Otaria orsina del Capo
Arctocephalus pusillus

— Da dove viene il nome
Arctocephalus è «testa d’orso», dal greco árktos e kephalḗ, per il muso tozzo. Pusillus è latino e significa «piccolissimo», il che è comico: è la più grande otaria orsina del mondo.
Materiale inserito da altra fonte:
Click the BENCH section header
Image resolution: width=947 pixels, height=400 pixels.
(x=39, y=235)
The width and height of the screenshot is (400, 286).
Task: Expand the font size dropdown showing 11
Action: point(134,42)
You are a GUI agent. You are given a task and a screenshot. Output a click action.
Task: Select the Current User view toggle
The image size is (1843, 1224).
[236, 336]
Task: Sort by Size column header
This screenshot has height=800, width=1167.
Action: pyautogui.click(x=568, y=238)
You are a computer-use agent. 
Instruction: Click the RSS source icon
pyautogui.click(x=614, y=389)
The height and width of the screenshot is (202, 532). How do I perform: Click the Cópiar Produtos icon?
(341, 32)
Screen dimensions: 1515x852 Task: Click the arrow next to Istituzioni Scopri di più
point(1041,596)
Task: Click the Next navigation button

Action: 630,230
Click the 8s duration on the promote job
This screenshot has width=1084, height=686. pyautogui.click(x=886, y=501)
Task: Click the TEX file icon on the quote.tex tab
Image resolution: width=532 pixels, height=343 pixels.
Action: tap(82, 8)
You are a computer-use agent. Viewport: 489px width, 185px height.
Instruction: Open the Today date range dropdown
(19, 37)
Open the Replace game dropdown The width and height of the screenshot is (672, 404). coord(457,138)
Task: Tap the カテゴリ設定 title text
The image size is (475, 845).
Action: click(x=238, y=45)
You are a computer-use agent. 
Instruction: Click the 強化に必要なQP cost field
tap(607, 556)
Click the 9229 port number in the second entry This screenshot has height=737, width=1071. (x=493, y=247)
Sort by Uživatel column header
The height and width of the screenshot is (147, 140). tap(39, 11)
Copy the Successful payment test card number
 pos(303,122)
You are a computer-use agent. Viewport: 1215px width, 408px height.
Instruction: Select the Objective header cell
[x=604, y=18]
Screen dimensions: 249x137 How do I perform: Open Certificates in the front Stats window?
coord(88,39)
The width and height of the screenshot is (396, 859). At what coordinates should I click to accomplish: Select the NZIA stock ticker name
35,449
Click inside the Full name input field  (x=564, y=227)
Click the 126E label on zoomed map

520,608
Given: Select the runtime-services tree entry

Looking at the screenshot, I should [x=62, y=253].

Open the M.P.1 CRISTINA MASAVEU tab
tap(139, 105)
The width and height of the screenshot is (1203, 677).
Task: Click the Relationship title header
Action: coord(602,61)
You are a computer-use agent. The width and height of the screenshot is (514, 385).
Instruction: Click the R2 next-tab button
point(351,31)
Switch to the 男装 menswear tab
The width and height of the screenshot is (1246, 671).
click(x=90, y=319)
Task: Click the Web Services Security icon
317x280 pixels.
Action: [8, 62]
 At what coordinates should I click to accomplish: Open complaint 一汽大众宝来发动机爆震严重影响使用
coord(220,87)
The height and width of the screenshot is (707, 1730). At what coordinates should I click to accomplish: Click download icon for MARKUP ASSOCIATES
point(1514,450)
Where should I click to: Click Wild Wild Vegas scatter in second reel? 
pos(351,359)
Il nome fu assegnato da Schreber nel 1775 su un esemplare giovane, e la regola della priorità nomenclaturale ha impedito per sempre di correggerlo — il gigante della famiglia si chiama ufficialmente «minuscolo».
— Scheda
- Gruppo
- Mammiferi · Mammalia
- Ordine
- Carnivori
- Habitat
- Coste rocciose, isole e spiagge del Sudafrica e dell’Australia meridionale
- Areale
- Africa australe da Capo Cross a Port Elizabeth; Bass Strait e Tasmania
- Dimensioni
- 1,6–2,3 m, 40–360 kg
- Dieta
- Carnivoro — pesci di banco, calamari, occasionalmente uccelli marini
- Longevità
- 20 anni circa
— Caratteristiche
- 01
La colonia di Capo Cross, in Namibia, arriva a oltre 200.000 individui.
- 02
Il maschio pesa fino a nove volte la femmina.
- 03
A differenza delle vere foche cammina sulle quattro pinne e ha padiglioni auricolari visibili.
— Particolarità
A Seal Island, davanti a Città del Capo, i giovani di questa specie hanno fatto degli squali bianchi una attrazione turistica: è lì che si filmano i salti fuori dall’acqua con la preda in bocca, l’immagine di squalo più riprodotta al mondo. Ma il rapporto non è a senso unico. Le otarie adulte, in gruppo, inseguono e molestano gli squali fino a farli allontanare, e sono state filmate mentre mangiano squaletti. La preda più fotografata dell’oceano, quando è abbastanza grande, caccia il proprio predatore.